Can you repeat the rows below, switching "Locate an element on the screen" to "Find an element on the screen" and leaving everything else unchanged?

------------------------------------------------------------

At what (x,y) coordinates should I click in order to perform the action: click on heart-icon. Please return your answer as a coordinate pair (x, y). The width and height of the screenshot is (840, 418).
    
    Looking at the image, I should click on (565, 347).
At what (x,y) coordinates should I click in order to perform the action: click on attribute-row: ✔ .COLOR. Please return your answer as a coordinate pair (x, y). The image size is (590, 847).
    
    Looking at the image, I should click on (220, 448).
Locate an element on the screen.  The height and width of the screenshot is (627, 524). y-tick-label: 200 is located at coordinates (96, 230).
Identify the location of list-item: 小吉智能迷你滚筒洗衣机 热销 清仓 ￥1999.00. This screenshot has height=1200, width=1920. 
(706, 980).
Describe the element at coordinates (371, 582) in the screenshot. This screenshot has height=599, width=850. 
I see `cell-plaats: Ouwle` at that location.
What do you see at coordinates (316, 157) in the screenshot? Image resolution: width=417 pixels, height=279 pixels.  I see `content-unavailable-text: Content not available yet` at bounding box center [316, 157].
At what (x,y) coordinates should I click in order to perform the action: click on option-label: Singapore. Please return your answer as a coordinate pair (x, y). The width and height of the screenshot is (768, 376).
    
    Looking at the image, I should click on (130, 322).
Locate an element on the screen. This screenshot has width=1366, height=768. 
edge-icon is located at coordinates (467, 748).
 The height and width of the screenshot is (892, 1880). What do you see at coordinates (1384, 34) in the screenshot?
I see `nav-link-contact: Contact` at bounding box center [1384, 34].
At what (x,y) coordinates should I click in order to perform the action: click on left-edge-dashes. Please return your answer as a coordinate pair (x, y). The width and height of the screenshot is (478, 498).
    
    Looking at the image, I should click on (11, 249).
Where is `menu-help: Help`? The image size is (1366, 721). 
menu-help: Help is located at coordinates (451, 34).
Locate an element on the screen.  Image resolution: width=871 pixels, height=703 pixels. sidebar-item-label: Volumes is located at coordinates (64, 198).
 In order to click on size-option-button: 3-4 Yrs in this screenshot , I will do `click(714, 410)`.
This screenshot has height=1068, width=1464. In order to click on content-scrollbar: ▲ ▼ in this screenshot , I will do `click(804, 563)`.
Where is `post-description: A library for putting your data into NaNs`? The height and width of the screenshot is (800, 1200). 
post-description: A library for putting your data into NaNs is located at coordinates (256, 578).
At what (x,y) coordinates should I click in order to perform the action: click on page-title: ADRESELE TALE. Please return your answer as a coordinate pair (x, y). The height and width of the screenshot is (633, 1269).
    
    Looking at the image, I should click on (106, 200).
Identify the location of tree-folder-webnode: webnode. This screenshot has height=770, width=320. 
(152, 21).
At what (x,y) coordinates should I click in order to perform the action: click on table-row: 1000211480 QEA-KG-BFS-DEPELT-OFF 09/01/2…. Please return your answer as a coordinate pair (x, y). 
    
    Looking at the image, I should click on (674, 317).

------------------------------------------------------------

Result for this task =
At what (x,y) coordinates should I click in order to perform the action: click on heart-icon. Please return your answer as a coordinate pair (x, y). The width and height of the screenshot is (840, 418).
    
    Looking at the image, I should click on (565, 347).
At what (x,y) coordinates should I click in order to perform the action: click on attribute-row: ✔ .COLOR. Please return your answer as a coordinate pair (x, y). The image size is (590, 847).
    
    Looking at the image, I should click on (220, 448).
Find an element on the screen.  The height and width of the screenshot is (627, 524). y-tick-label: 200 is located at coordinates (96, 230).
Identify the location of list-item: 小吉智能迷你滚筒洗衣机 热销 清仓 ￥1999.00. This screenshot has height=1200, width=1920. 
(706, 980).
Describe the element at coordinates (371, 582) in the screenshot. This screenshot has height=599, width=850. 
I see `cell-plaats: Ouwle` at that location.
What do you see at coordinates (316, 157) in the screenshot? Image resolution: width=417 pixels, height=279 pixels.  I see `content-unavailable-text: Content not available yet` at bounding box center [316, 157].
At what (x,y) coordinates should I click in order to perform the action: click on option-label: Singapore. Please return your answer as a coordinate pair (x, y). The width and height of the screenshot is (768, 376).
    
    Looking at the image, I should click on (130, 322).
Find an element on the screen. This screenshot has width=1366, height=768. 
edge-icon is located at coordinates (467, 748).
 The height and width of the screenshot is (892, 1880). What do you see at coordinates (1384, 34) in the screenshot?
I see `nav-link-contact: Contact` at bounding box center [1384, 34].
At what (x,y) coordinates should I click in order to perform the action: click on left-edge-dashes. Please return your answer as a coordinate pair (x, y). The width and height of the screenshot is (478, 498).
    
    Looking at the image, I should click on (11, 249).
Where is `menu-help: Help`? The image size is (1366, 721). 
menu-help: Help is located at coordinates (451, 34).
Find an element on the screen.  Image resolution: width=871 pixels, height=703 pixels. sidebar-item-label: Volumes is located at coordinates (64, 198).
 In order to click on size-option-button: 3-4 Yrs in this screenshot , I will do `click(714, 410)`.
This screenshot has height=1068, width=1464. In order to click on content-scrollbar: ▲ ▼ in this screenshot , I will do `click(804, 563)`.
Where is `post-description: A library for putting your data into NaNs`? The height and width of the screenshot is (800, 1200). 
post-description: A library for putting your data into NaNs is located at coordinates (256, 578).
At what (x,y) coordinates should I click in order to perform the action: click on page-title: ADRESELE TALE. Please return your answer as a coordinate pair (x, y). The height and width of the screenshot is (633, 1269).
    
    Looking at the image, I should click on (106, 200).
Identify the location of tree-folder-webnode: webnode. This screenshot has height=770, width=320. 
(152, 21).
At what (x,y) coordinates should I click in order to perform the action: click on table-row: 1000211480 QEA-KG-BFS-DEPELT-OFF 09/01/2…. Please return your answer as a coordinate pair (x, y). 
    
    Looking at the image, I should click on (674, 317).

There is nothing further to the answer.